Have you just been making the one movie your whole life?
Yeah, and at the end I can just piece it all together! Truly, though that one begins with a guy driving off to college. I even told Jessi [Mechler], the young woman [at the end] and Ellar, “You know, this is kind of my next movie I’m making. This is a complete overlap with the movie I hope to make one day.”
You hope to? So I guess there’s still no start date for that?
No, I’ve had trouble getting it financed. But maybe. It’s that dilemma, of not having a lot of name actors and it’s a period recreation so it’s kind of expensive.
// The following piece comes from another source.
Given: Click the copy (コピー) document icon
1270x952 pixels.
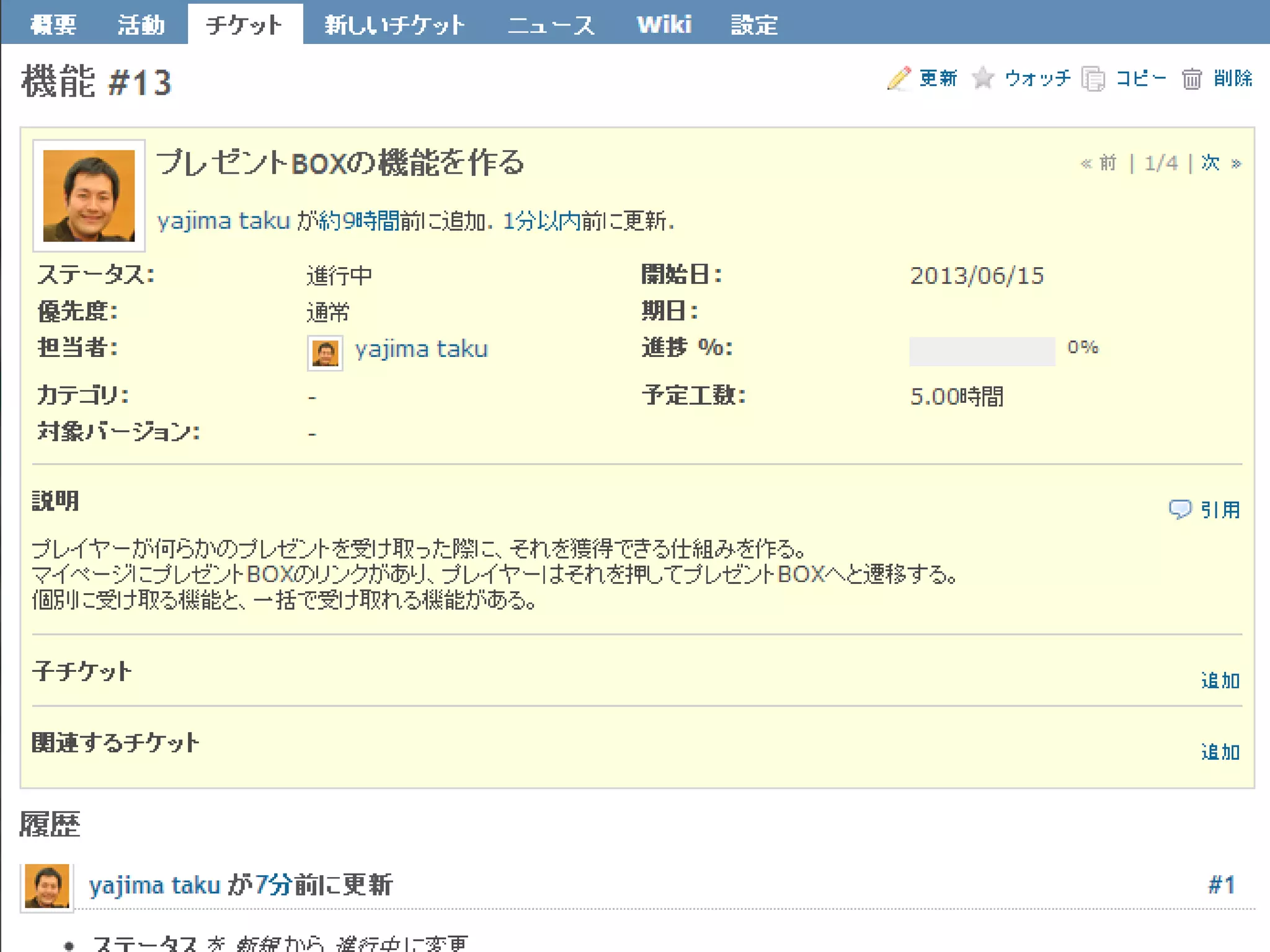Looking at the screenshot, I should [1093, 79].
Not like super-expensive, but I can’t make it for $2.4 million dollars.
So does it look like “The Incredible Mr Limpet” might be next instead?
Well, that’s no more going ahead than in the last one—I’ve been kind of developing that with Galifianakis for a while, but no start date.
Right, so nothing’s firmed up right now as your next project?
I’m not even sure, nothing set. I certainly hope to be in production by summer on something… I’ll be getting antsy by then. But I’ve a number of scripts and projects, I’d say there’s three or four right there. It always just depends on someone going [clicks fingers] “GO! Here’s a blinking green light!” It might be ‘Limpet,’ and that might be fun.
But surely it’s hard to let “Boyhood” go.
God, yeah, it’s weird. I feel like I haven’t quite left it, not yet. And Ellar and Patricia and everyone...I think we’re all still processing it.
IFC Films will release "Boyhood" later this year.